Наверно… Но вышло иначе. Ссылка подарила мне счастье, о существовании которого я даже не подозревал. Счастье, которое я не принимал за данность, как неразумное дитя, но, напротив, видел в нем внезапный подарок Творца – немыслимо щедрый и не поддающийся объяснению, ибо за мной не числилось ни подвигов, ни праведности, ни особой учености. Там, где выходцы из счастливого детства разочарованно и гневно вопрошали, почему их постигла такая незаслуженная несправедливость, я неустанно благодарил Всевышнего за обрушившееся на меня незаслуженное счастье.

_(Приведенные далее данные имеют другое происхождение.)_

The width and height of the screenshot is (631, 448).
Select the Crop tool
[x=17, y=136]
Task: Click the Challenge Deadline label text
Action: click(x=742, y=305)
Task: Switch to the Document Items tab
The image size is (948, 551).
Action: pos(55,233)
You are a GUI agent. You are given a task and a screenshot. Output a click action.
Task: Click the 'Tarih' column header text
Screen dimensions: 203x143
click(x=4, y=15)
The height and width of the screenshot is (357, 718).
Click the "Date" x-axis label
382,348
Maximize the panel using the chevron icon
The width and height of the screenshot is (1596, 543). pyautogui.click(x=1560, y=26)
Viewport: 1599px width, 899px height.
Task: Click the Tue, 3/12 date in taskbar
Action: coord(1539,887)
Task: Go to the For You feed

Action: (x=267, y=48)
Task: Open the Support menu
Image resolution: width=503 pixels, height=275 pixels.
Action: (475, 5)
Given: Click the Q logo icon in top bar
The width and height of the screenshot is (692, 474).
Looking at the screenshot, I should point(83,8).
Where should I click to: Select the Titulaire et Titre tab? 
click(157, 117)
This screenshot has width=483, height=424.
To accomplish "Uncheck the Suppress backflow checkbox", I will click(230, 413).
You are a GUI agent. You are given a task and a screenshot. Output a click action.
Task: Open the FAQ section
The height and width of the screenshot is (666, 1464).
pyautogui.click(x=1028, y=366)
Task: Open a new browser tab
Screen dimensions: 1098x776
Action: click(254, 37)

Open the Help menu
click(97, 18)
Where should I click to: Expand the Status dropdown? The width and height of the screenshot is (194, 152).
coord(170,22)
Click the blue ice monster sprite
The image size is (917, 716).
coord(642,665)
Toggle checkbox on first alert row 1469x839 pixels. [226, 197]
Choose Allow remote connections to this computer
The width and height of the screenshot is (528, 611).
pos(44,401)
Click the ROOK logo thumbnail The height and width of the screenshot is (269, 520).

Одно лишь пятно не сходило с моего безоблачного гусятинского небосклона: я знал, что подарок вручен на время, что никто не отменял начертанного Предназначения, что не получится просидеть в лесу всю оставшуюся жизнь. И чем дальше, тем большее беспокойство нарастало в моем сердце – сродни страху забыть Тору, который мучил четырех ешиботников. Я отталкивал от себя это крайне неприятное чувство, но оно возвращалось с удвоенной силой и черной вдовой усаживалось напротив, не отрывая от меня скорбного взгляда. «Что тебе нужно? – кричал я, лежа на дне лодки и уже не видя в небе ничего, кроме черного платка, морщин и укоряющих глаз. – Скажи, наконец! Чего ты от меня хочешь? Только скажи – я сделаю!»
Молчание было мне ответом. Лодка, медленно кружась, уплывала к Днепру, с берегов речки смотрели высокие сосны; с запада, из страны благочестивых хасидов, вельможных панов и кровавых гайдамаков, неторопливо надвигался дождь. Неужели надо вернуться туда? Но зачем? Что меня ждет там, кроме прошлых постылых буден и постыдной мишуры при дворе дяди Баруха? А может, надо искать дорогу у стола других цадиков – учеников Магида и Бешта? Презрев запреты «Тульчинского герцога», отправиться на поклон в Бердичев к рабби Леви-Ицхаку или в Ляды к рабби Шнеуру-Залману? Но что могут добавить эти мудрецы к урокам могилы моего великого прадеда?